◆ APLICA LO LEÍDO ◆
• A. Copia sin cambios el fragmento del texto sobre la ley de correbous desde "Esta propuesta es" hasta "caigan al mar.".
• B. Prosigue el artículo sobre la reforma de la ley de correbous a partir de su última frase.

◆ TEXTO PARA REVISAR ◆
Finalmente, después de muchos retrasos, el Pleno del Parlamento empezará la próxima semana a tramitar la reforma de la ley de correbous.
Esta propuesta es más bien tímida. No pretende acabar con los correbous, sino sólo con tres de sus modalidades más crueles: los bueyes embolados, los cabezudos y los bueyes al mar. Hacer fuego en los cuernos de los bueyes. Atarles la cabeza con una cuerda mientras se les hace a correr entre un gentío. Incitarles a embestir para que caigan al mar.
Para algunos catalanes, especialmente los de Terres de l'Ebre, esta tradición de los correbous se siente como parte de su identidad. Este sentimiento debemos tomarlo en serio en el debate que tendremos en los próximos meses. Las tradiciones son el alma de la tierra, que diría Pau Casals.
Apartamos, sin embargo, la idea de que se trata de un conflicto entre el campo y la ciudad, o entre Barcelona y las Terres de l'Ebre. No. La crítica a los correbous se encuentra también arraigada y articulada en ese territorio. La discusión está viva entre los ebrenses, reflejando así la de toda la sociedad catalana.

◆ ENTRADAS ◆
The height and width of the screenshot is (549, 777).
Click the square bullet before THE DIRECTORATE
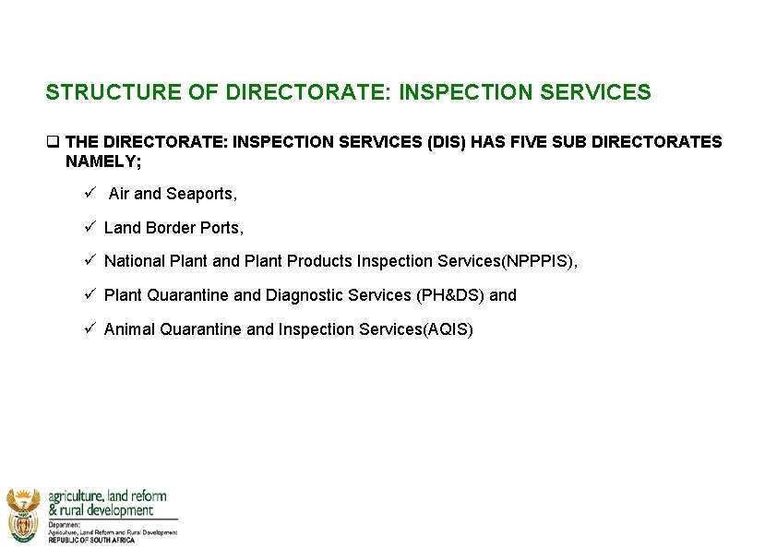(x=53, y=142)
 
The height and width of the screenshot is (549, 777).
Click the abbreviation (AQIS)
(x=448, y=329)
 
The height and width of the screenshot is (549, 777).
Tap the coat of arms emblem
(x=23, y=514)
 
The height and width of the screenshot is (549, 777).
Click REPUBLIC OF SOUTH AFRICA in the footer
(x=91, y=540)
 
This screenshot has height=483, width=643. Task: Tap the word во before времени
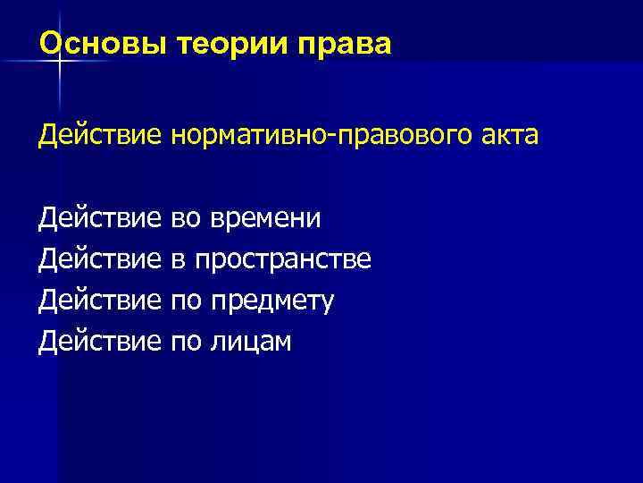[186, 219]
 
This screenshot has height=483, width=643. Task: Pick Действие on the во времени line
[99, 219]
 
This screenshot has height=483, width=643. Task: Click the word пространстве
[283, 260]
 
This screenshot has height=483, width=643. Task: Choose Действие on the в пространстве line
[99, 260]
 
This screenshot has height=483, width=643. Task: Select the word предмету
[272, 301]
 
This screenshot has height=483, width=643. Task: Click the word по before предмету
[186, 301]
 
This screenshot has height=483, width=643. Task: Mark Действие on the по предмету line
[99, 301]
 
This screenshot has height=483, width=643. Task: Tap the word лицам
[251, 343]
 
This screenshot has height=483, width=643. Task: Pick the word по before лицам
[186, 343]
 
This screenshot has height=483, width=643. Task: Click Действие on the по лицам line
[99, 343]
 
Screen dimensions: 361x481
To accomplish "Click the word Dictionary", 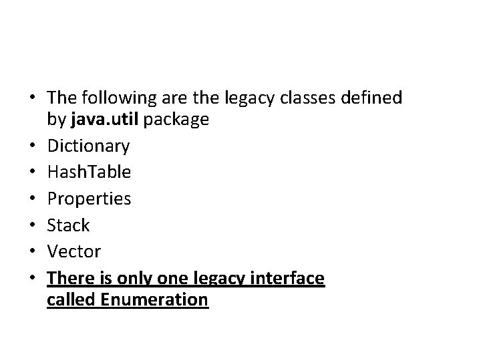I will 88,145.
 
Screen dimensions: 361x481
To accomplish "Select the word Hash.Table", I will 89,172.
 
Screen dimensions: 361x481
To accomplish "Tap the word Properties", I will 89,199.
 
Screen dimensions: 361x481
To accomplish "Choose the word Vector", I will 73,251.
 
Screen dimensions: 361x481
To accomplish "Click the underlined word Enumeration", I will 154,300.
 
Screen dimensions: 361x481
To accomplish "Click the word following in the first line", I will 116,98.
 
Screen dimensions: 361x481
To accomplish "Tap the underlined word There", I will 70,278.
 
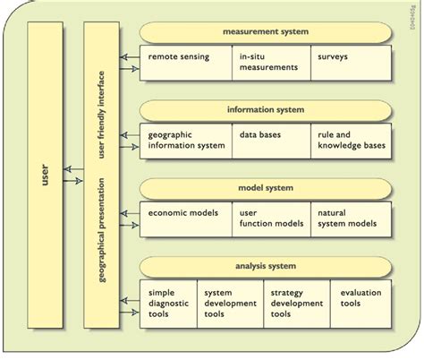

◆ RESULTADOS OBTENIDOS ◆
• A.
Esta propuesta es más bien tímida. No pretende acabar con los correbous, sino sólo con tres de sus modalidades más crueles: los bueyes embolados, los cabezudos y los bueyes al mar. Hacer fuego en los cuernos de los bueyes. Atarles la cabeza con una cuerda mientras se les hace a correr entre un gentío. Incitarles a embestir para que caigan al mar.

• B.
Las tradiciones son el alma de la tierra, pero hay que hacer exámenes de conciencia periódicos. El progreso ético es incompatible con la aceptación acrítica de las tradiciones. Una práctica puede ser venerable e intolerablemente injusta. Por ejemplo, si es sexista o racista. Entonces es nuestro deber reflexionar sobre ellos y, si es necesario, enderezar la injusticia. Debemos intentar reformar la tradición o, si es imposible, abandonarla. Sin excepciones.
Tenemos, además, evidencia incontestable de que los bueyes embolados, cabezados y en el mar suponen un maltrato grave para estos animales. Quizás no estamos acostumbrados todavía a pensar en los derechos y el bienestar de los animales como una cuestión de justicia. Pero ya toca hacerlo.
Ya toca dar a la tierra un alma más compasiva.